**SOURCE PASSAGE:**
Sunday, December 01, 2019 1:24:22 PM

Post# of 426304
Coca Cola, PepsiCo, Tab...RC and moonpies-

I don't use Coca Cola as an analogy for IPE because they have COMPLETELY different supply and demand structures. It is understandable how diffuse the analogy became because AMRN used Coke vs Pom to argue their ITC case. And the analogy also works to an extent in that patients should have it within reach like a Coke and AMRN is attempting a hybrid position in terms of DTC pharma marketing.

But, Coke is regulated like a CPG not a drug. In consumer research on beverages, there is NO product testing level at which Americans say "no, that's too sweet." Even if you discount that research somewhat because consumer panels want to please the researchers (CPG world is broken after all - look at Nielsen split this month as Connect isn't as profitable as it once was), it still shows that soda makers know they can keep adding more sugar, concentrating it further with a new flavor and slapping a new label on it to chase "premiumization", and we like it more. It's a very short time table from R&D to new label in CPG land compared to pharma.

In the US according to the USDA we consume per capita annually

40 lbs of sugar
22 lbs of hfcs
10 lbs of other sweeteners (excluding alcohol sugars).

Practically all regions on the planet grow sugar cane, sugar beets and/or corn.

Global supply in a given year of those 3 sweetener sources alone is about:

290,000,000 million mt
190,000,000 annual production (and the rest is carryover stock or in some phase of production)

The price of sugar trades between $0.14-$.0.25/lb because of all the subsidies, IMF loans, and its cash crop status for developing countries. It is easy to sell more sweetener - people crave it and the source is everywhere and cheap.

So, like soy and seed oils (close to 600,000,000 million mt annual production) the world consumes a lot of these easily mass produced sweet & addictive energy sources.

Contrast that with fishoil supply- 1,000,000 mt which in recent el nino years has been down as low as 835,000 mt. From that, O-3 DHC demand fluctuates with current (revised) numbers "showing" 185,000...210,000 mt (from 165,000-185,000 mt in the last decade).

There's a bit of a structural difference between these analogies.

**PROBLEM REQUIREMENTS:**
Copy the forum post on sweetener and fish oil supply word for word, starting at "290,000,000 million mt" and ending at "addictive energy sources.".

**DATASET SECTION:**
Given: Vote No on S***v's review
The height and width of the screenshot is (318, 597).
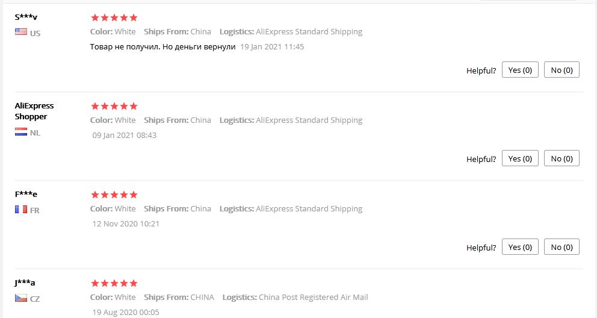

**YOUR RESPONSE:**
290,000,000 million mt
190,000,000 annual production (and the rest is carryover stock or in some phase of production)

The price of sugar trades between $0.14-$.0.25/lb because of all the subsidies, IMF loans, and its cash crop status for developing countries. It is easy to sell more sweetener - people crave it and the source is everywhere and cheap.

So, like soy and seed oils (close to 600,000,000 million mt annual production) the world consumes a lot of these easily mass produced sweet & addictive energy sources.